┌─ Source material
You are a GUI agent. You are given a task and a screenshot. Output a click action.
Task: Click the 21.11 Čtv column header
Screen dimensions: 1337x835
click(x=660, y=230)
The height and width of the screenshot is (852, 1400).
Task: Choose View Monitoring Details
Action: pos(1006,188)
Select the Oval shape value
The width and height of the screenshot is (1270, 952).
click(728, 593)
└─
__Exercise directions__:
Set down only the lines from the line with "Task: Click the 21.11 Čtv column header" through the last line of the data above, keeping both the first and the last.

__Result for this task__:
Task: Click the 21.11 Čtv column header
Screen dimensions: 1337x835
click(x=660, y=230)
The height and width of the screenshot is (852, 1400).
Task: Choose View Monitoring Details
Action: pos(1006,188)
Select the Oval shape value
The width and height of the screenshot is (1270, 952).
click(728, 593)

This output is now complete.